WORKING DATA »
►
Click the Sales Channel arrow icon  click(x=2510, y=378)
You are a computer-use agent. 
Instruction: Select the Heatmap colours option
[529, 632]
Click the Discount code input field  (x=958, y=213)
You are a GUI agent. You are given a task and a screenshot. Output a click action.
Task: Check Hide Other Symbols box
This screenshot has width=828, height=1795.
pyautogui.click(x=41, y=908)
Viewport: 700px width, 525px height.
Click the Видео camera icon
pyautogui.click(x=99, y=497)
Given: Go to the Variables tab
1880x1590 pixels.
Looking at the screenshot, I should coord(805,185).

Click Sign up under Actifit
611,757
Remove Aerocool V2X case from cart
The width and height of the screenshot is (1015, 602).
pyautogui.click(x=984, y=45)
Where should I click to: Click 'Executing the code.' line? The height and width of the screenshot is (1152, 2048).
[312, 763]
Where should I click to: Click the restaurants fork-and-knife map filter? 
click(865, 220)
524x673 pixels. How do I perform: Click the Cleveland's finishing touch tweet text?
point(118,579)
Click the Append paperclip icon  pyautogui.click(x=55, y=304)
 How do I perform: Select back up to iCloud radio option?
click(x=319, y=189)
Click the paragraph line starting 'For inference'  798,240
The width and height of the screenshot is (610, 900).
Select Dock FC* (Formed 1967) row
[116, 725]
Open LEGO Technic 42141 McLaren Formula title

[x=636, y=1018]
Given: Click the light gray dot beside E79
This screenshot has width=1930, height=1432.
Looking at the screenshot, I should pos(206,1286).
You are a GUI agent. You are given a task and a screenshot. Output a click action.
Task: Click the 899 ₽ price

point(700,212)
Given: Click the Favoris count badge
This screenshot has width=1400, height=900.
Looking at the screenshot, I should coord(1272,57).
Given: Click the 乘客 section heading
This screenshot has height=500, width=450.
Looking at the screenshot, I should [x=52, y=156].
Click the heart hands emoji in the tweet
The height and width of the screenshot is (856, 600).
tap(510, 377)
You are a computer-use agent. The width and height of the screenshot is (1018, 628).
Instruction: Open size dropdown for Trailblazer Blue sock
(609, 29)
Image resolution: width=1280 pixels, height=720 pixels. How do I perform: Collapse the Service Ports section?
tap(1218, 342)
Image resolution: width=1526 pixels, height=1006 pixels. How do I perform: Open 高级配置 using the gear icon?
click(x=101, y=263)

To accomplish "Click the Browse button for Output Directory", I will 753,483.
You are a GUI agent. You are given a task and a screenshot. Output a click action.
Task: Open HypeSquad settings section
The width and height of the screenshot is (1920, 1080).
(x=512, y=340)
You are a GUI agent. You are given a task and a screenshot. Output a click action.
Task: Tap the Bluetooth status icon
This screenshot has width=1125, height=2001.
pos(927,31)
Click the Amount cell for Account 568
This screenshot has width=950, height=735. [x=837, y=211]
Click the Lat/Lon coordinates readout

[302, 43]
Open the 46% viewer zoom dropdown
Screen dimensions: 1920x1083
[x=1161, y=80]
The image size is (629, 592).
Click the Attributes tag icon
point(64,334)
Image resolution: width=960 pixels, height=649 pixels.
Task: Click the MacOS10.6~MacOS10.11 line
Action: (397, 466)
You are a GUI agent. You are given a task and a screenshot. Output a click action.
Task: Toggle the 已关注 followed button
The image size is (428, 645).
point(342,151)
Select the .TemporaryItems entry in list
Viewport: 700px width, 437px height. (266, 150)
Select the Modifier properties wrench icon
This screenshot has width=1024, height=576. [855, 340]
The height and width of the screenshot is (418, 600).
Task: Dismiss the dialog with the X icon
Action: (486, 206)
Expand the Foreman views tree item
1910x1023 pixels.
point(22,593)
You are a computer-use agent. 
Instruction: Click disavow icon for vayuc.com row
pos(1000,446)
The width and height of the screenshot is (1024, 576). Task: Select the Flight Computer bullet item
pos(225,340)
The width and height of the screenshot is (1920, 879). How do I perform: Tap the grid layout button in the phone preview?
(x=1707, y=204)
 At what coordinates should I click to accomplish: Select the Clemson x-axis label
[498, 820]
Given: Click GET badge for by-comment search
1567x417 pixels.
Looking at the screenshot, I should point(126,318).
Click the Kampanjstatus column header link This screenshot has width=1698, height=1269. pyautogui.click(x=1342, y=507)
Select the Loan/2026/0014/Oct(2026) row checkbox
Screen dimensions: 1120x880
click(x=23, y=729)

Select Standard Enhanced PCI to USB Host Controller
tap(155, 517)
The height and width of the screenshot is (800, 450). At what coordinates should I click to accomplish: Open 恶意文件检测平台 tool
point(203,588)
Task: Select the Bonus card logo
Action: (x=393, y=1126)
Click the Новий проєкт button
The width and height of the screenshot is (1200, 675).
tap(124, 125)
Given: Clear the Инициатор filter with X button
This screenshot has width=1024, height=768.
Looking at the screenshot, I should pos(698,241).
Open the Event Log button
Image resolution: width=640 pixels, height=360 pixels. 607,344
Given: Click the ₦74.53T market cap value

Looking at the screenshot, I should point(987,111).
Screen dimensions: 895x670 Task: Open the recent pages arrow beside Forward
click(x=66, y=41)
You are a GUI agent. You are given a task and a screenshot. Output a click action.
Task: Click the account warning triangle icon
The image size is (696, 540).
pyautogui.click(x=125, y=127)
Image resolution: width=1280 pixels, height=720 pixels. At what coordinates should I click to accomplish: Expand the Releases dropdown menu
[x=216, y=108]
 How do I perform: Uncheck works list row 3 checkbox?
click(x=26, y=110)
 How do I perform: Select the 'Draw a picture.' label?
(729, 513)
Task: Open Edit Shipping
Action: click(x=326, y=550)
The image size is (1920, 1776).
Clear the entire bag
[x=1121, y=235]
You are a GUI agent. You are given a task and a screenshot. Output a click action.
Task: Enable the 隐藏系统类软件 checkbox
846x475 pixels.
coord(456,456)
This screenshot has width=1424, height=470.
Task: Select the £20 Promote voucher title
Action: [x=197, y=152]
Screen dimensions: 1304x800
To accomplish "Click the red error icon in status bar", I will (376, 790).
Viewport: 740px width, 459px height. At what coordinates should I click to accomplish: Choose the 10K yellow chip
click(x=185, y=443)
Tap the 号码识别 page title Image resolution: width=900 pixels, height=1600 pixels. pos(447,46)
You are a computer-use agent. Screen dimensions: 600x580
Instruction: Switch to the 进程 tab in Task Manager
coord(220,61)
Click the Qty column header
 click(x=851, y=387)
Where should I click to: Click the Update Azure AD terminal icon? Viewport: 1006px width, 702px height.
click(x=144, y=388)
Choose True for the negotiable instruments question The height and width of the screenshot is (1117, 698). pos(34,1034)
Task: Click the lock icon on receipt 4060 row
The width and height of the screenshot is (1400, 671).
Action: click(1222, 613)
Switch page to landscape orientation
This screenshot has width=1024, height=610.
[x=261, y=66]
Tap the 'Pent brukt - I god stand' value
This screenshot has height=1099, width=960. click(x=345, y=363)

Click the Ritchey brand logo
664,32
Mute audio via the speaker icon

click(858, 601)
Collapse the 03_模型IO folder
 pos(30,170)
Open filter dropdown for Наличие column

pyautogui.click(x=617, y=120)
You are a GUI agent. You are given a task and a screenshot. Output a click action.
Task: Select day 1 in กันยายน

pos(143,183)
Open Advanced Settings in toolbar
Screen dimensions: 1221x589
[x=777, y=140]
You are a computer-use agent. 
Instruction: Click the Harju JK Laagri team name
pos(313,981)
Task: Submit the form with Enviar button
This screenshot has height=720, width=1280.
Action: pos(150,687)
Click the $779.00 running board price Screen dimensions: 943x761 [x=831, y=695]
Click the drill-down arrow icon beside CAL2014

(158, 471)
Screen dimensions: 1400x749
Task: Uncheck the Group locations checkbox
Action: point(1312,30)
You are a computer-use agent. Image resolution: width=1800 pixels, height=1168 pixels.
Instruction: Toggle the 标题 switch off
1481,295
◄
WHAT IS NEEDED » Using the data above, return each line that includes the word "will".

EXERCISE SOLUTION »
To accomplish "Click the Browse button for Output Directory", I will 753,483.
To accomplish "Click the red error icon in status bar", I will (376, 790).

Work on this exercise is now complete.